An intrepid team of postdocs at the Santa Fe Institute pulled off a hell of a feat last week. They gleaned some useful insights into how fads, technology and new words spread rapidly throughout the population — even faster than a deadly virus. And they did it all in just 72 hours. The research project looked at how so-called "beneficial epidemics" operate. We're used to hearing about the bad kind of epidemics: dengue fever sweeping through a community or a nasty computer virus spreading like wildfire across the internet. A beneficial epidemic, on the other hand, is the rapid spread of something good, like a hot new technological innovation, a virus that helps a host survive or even the adoption of new words and phrases. To quote a famous Mean Girls scene, how do you, like, make "fetch" happen? ("Fetch" is a new slang term that one of the girls in the movie tries to turn into a real thing.)
Mean Girls (2004)
The SFI postdocs ran computer simulations and found that the most marked feature of a beneficial epidemic is its remarkably rapid growth rate. The strongest beneficial epidemics spread super-exponentially. So it would seem that good things can be rather contagious — even more so, it seems, than harmful epidemics.
In one simulated scenario, the team divided their pretend population into three distinct types: "evangelicals", "cool kids" and "snobs".
Evangelicals are the hardcore true believers. When they become "infected" by something — a new religion, yes, as the name implies, but also a political cause, or maybe they just feel very strongly that everyone on the planet should be watching Game of Thrones — they seek to convert everyone en masse. For them, the greatest benefit lies in spreading that beneficial thing to as many people as possible, and thanks in part to their enthusiastic zealotry, it will spread super-exponentially.
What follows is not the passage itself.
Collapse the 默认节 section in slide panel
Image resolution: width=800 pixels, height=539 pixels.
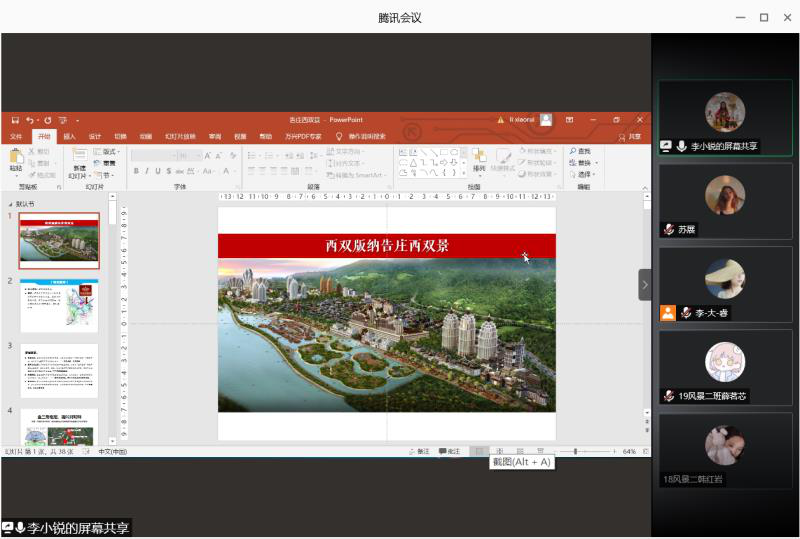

Cool kids and snobs are a bit more selective. Think high school cliques and fads. The cool kids only want to connect with other people who already share their enthusiasm for, say, a hip new hangout, shunning anyone who doesn't know (or simply doesn't care) about the place. In the postdocs' words, they only want to hang out with those who have been similarly "infected"; unlike the evangelicals, they don't want just anyone to share the joy. As for the snobs — well, they also only want to connect with their own kind, except they're even more exclusive about who they let join their rarefied ranks.
The Breakfast Club (1985)
The downside is that both these approaches actually slow down or halt the spread of a beneficial epidemic, much like Mean Girls' Regina George shot down her friend's idea for a new slang term. If you want your beneficial thing to catch on, the trick is to be as welcoming as possible. Closing ranks to any outsiders means that "fetch" may never happen.
Computer models are a great starting point for research like this, but the postdocs wanted to test those conclusions by looking at how this works for real. So they used Google NGram to study the emergence of 48 words or phrases. This included slang like "chillax", "gangsta" and "swank"; words relevant to our technologically driven lives, like "Facebook", "personal computer" and "laptop;" as well as highly specialised words like "proteomics", "retrovirus" and "microbiome".
The result: as you might expect, very useful and popular words spread much more rapidly than more specialised words with comparatively limited use. When a new word or phrase finds its way into our collective lexicon, it follows a three-phase trajectory: an explosive, super-exponential growth phase, followed by a somewhat slower transition phase, until the word or phrase hits saturation in the population.
Bear in mind that this is a draft paper, produced in just 72 hours, that has yet to undergo revisions and peer review. That makes it even more impressive, given the usual long time scale of scientific research. As the postdocs wrote in their pre-experiment agreement (included as an appendix to the paper), they were keen to test the limits of how modern science gets done:
For most projects that we work on as postdocs, science moves slowly. Research takes months or years to evolve from early-stage ideas to coherent and crisp findings, with additional months of writing before submitting work for publication. During the 72 Hours of Science, we will actively challenge the notion that this is the only timescale for science by going from idea to submitted arXiv post in only 72 hours.
The feat made for a gruelling three days, even with everyone taking on multiple roles. The clock started ticking at noon on April 4, and by noon on April 7, the postdocs had successfully submitted their arXiv paper. In between, they collectively chose what project they would investigate, developed a game plan, assigned everyone tasks, completed those tasks, analysed the results and wrote the paper. Then, I presume, they collapsed in exhaustion, hopefully not before swigging down a few celebratory beers.